** Opening Exercise inputs block **
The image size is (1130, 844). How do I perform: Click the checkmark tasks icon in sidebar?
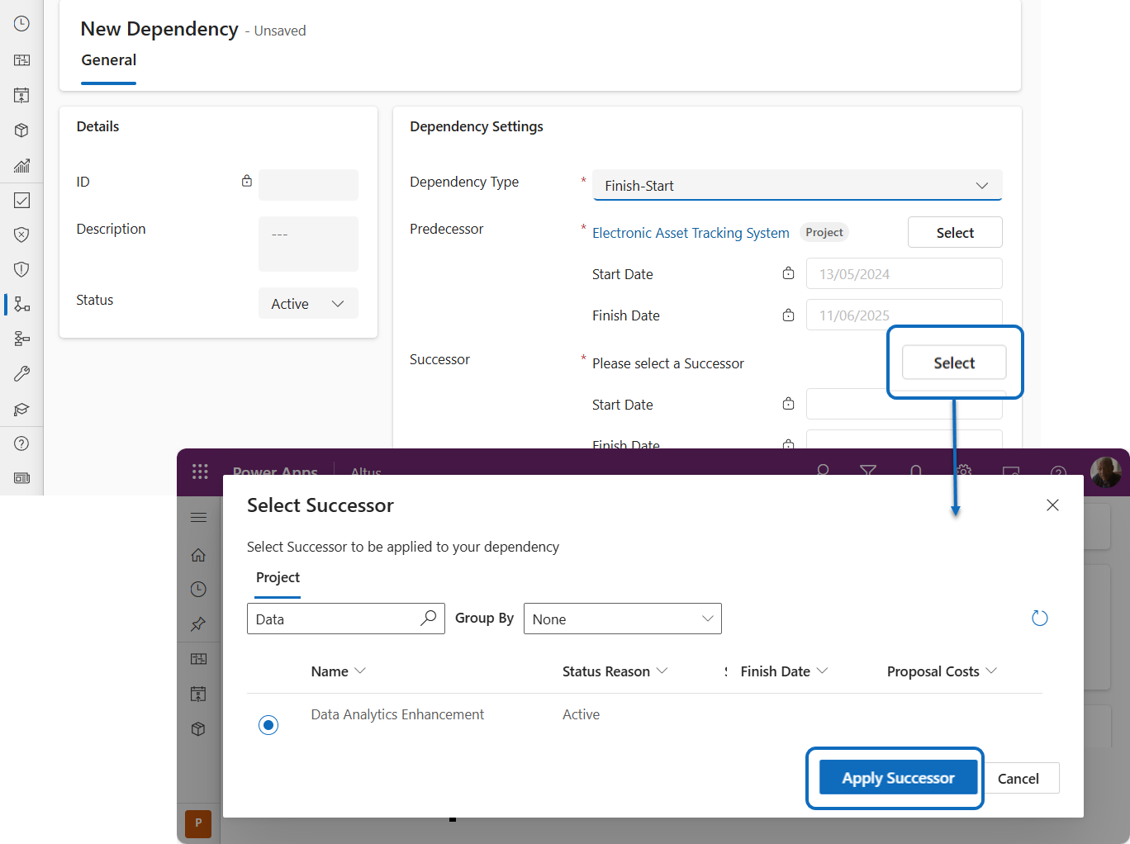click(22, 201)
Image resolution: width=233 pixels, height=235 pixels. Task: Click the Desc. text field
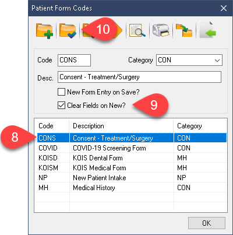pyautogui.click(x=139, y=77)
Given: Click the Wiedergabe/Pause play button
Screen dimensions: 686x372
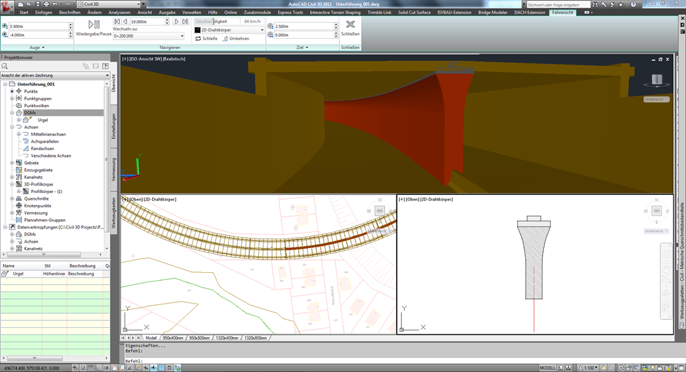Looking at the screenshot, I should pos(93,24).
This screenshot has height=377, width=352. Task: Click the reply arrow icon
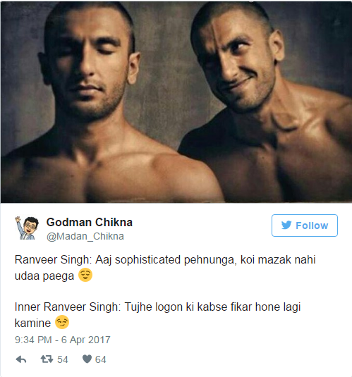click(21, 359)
** Closing Exercise inputs block **
• [The problem] Return the line containing "This screenshot has" and every line after it through the end of the records above, exactly and nothing else, but not the pictures.

• [Written reply]
This screenshot has height=377, width=352. Task: Click the reply arrow icon
click(21, 359)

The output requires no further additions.